The
previous article describes
features of my world rendering engine. This article describes graphics engine techniques used to render the world. I highlight two competing approaches with which I've experimented.
The goal is to paint a picture of the world. This includes layers of terrain, characters, creatures, and other surface features, as well as special effects graphics. See the
previous article for a small sample of the rendered world.
Under the hood, I've employed two approaches: (a) Off-screen, background-thread, pre-rendering vs. (b) On-demand, in-line rendering. This represents a classic memory-versus-speed tradeoff. Allocating the world image in memory, to be rendered by a background thread, should improve the speed of screen painting and overall client responsiveness. This is a theoretically reasonable approach, which is actually rather common (often used for
double-buffering). However, the devil is in the details.
Due to Java's painting architecture, my background rendering thread must be synchronized with Java's painting thread. Ultimately, my background rendering thread becomes a tripwire to Java's painting. (
Tripple-buffering might overcome this, but would be memory prohibitive and even more complicated.)
The second approach embraces Java's painting architecture, rendering the world on demand. Since all the painting calculations are now performed in Java's painting thread, more careful optimization is needed to avoid stalling the application. Optimization adds complexity, but in this case I consider in-line rendering to be more straight-forward than off-screen rendering.
In my usual manner of over-analyzing and over-engineering, I've experimented with a hybrid approach. Terrain is pre-rendered off-screen, while characters, surface features, and effects are drawn on-demand. In this case, the Java painting thread still synchronizes with my background rendering thread, but is only grabbing part of the terrain layer, which rarely changes once drawn, thus avoiding the tripwire effect described above. This approach may provide the best of both worlds.
During alpha testing, I've tried all three techniques.
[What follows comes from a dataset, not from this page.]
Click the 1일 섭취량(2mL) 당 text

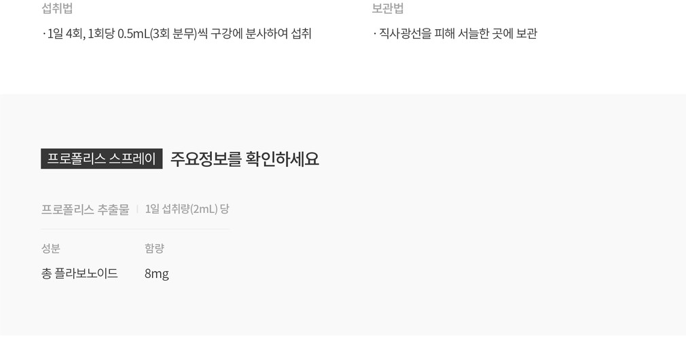(187, 210)
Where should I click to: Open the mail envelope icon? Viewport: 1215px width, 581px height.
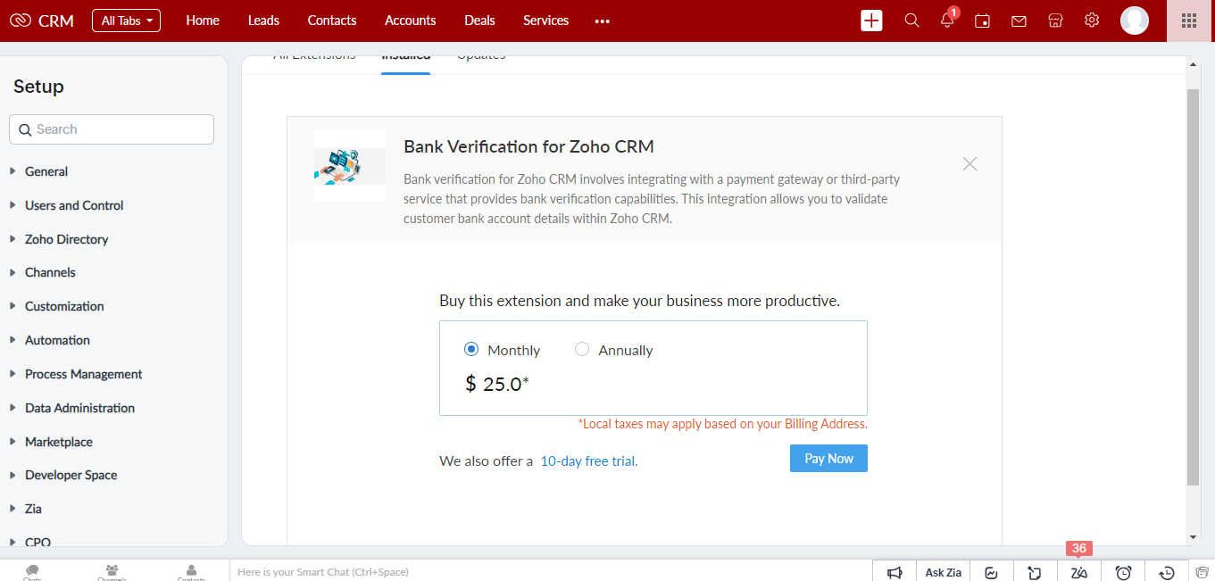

The first technique is too cumbersome. The second technique is performance sensitive, but seems promising. The hybrid approach provides the best and worst of both worlds, at the same time solving and creating more subtle issues. From a software standpoint, I'd love to perfect the hybrid engine. Someday I will, but the on-demand drawing system is the simplest to pursue for my immediate needs.
From a performance standpoint, I do not have any hard statistics yet, but on-demand rendering seems to perform well on 5-year-old hardware, in Linux, in windowed mode (not full screen exclusive mode), with no accelerated hardware drivers. With
further rendering optimizations and
improvements promised for Java, my graphics engine should support
Potential RPG and future projects.
Having never built a graphics engine before, I've found this to be one of the most challenging and interesting components of this project.